__Task description__.
In the listing that follows, how many lines hold the string "Choose"? Answer with the number only.

- - - - - - -

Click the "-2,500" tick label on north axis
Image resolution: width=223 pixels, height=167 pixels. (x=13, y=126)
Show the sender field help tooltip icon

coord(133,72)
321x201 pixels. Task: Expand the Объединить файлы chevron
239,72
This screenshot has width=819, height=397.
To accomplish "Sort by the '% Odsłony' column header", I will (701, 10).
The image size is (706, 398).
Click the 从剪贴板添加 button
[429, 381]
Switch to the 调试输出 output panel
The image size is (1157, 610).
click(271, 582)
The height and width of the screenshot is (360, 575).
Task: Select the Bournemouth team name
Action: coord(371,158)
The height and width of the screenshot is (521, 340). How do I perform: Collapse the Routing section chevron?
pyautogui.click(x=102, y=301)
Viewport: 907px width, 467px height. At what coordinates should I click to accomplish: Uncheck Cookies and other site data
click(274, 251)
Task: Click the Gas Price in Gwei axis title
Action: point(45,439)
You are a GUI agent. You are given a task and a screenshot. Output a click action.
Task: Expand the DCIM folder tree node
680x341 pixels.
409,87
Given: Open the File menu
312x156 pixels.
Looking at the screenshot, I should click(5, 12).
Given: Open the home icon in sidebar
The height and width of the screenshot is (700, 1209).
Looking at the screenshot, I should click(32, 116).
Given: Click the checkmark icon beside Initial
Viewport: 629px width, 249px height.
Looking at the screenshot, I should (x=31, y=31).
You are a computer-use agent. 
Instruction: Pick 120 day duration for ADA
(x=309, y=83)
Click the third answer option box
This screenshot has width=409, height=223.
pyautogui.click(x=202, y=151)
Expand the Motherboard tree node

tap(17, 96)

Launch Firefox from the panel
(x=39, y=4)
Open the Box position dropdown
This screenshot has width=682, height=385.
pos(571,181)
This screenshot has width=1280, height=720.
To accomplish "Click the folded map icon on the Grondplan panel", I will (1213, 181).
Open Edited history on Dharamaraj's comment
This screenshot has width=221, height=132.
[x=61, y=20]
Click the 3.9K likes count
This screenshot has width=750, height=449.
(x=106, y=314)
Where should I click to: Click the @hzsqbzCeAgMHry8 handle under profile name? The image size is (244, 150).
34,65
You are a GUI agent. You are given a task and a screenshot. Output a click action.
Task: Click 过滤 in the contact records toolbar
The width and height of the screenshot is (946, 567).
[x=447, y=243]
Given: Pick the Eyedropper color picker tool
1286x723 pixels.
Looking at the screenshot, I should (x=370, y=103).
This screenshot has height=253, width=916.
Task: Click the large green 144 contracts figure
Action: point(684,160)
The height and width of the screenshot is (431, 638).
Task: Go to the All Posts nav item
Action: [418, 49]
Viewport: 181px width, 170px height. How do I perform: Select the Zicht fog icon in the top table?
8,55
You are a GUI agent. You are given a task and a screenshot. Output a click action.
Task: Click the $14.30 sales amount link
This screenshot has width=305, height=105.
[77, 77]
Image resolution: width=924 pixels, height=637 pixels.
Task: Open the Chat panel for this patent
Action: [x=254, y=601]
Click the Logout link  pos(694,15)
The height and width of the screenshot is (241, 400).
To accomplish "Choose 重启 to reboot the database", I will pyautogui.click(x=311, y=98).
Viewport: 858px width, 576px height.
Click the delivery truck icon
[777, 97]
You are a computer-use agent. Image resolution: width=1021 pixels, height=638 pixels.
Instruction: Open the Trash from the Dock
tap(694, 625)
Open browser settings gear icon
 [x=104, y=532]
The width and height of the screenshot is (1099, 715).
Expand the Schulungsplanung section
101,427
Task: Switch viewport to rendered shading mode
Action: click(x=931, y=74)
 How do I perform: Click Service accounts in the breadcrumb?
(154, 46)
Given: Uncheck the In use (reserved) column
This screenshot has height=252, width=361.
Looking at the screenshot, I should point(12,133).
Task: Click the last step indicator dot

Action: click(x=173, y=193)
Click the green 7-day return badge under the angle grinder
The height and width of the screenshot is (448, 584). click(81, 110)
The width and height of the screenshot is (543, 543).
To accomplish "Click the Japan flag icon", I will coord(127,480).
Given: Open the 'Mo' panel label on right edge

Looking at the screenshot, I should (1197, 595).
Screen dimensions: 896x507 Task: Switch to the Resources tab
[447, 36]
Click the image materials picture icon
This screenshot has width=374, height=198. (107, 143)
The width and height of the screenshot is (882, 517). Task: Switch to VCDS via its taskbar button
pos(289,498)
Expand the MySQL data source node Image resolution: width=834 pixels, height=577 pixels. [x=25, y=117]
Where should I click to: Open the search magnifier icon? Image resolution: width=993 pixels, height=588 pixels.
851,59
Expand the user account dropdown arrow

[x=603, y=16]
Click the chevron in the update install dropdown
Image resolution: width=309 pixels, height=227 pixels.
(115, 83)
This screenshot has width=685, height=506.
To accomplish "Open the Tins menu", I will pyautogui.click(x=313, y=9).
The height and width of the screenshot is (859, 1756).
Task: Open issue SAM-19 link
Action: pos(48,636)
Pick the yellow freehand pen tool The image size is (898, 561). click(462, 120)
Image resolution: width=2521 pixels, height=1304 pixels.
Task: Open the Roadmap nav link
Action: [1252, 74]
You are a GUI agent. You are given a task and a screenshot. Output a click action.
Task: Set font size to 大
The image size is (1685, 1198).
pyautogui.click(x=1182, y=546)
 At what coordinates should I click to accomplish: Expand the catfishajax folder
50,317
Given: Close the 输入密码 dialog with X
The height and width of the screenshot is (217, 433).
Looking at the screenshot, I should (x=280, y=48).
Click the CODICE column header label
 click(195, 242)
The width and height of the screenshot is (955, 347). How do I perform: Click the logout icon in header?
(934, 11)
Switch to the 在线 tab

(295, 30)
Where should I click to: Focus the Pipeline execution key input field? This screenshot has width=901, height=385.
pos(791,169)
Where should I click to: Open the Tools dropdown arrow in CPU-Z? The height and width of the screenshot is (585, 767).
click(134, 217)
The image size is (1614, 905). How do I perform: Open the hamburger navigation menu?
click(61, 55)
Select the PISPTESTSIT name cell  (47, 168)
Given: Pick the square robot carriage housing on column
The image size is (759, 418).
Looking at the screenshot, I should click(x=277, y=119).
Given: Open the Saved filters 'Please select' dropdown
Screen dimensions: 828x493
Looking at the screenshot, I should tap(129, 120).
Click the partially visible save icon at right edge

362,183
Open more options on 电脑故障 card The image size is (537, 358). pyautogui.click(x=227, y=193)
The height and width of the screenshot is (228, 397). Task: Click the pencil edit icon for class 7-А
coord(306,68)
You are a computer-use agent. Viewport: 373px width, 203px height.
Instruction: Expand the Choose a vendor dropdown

- - - - - - -

__Result below__.
2